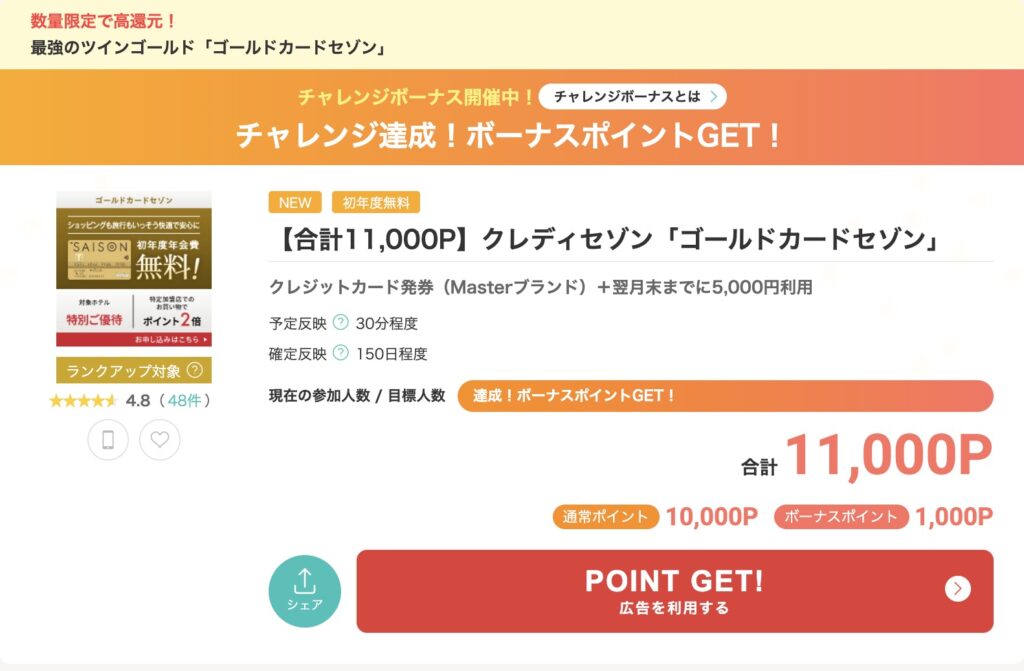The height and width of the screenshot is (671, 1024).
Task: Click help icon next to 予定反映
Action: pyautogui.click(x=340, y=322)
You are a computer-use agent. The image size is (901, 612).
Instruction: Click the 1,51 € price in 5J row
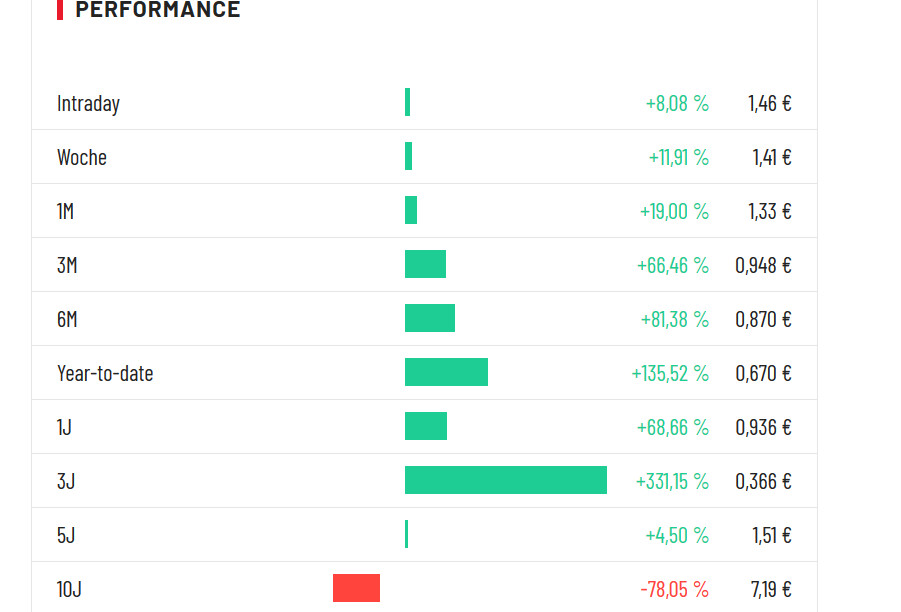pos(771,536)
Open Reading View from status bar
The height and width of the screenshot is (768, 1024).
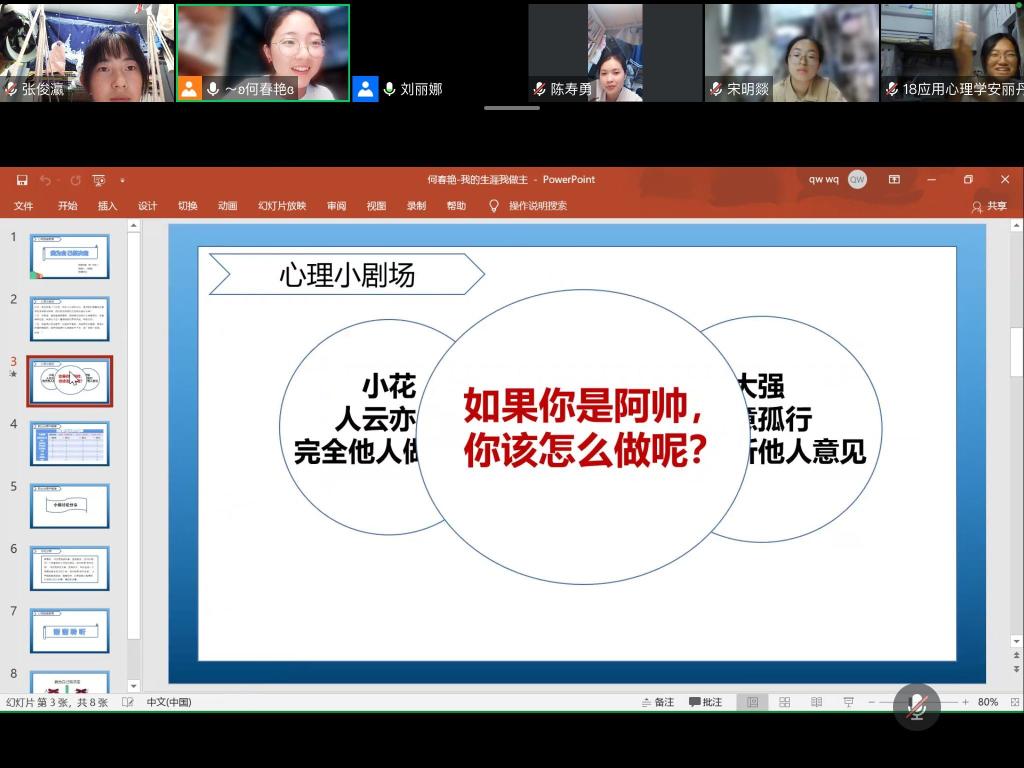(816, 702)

==

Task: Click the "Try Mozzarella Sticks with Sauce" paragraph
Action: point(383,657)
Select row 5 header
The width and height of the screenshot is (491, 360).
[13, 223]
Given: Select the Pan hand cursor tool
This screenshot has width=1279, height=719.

TASK: Edit the records from the line with "Task: Click the" up to and including the line with "This screenshot has width=1279, height=719." by replacing "Pan hand cursor tool" with "Hand tool", leaving everything else unchanged. Give back only those lines.

TASK OUTPUT:
Task: Click the "Try Mozzarella Sticks with Sauce" paragraph
Action: point(383,657)
Select row 5 header
The width and height of the screenshot is (491, 360).
[13, 223]
Given: Select the Hand tool
This screenshot has width=1279, height=719.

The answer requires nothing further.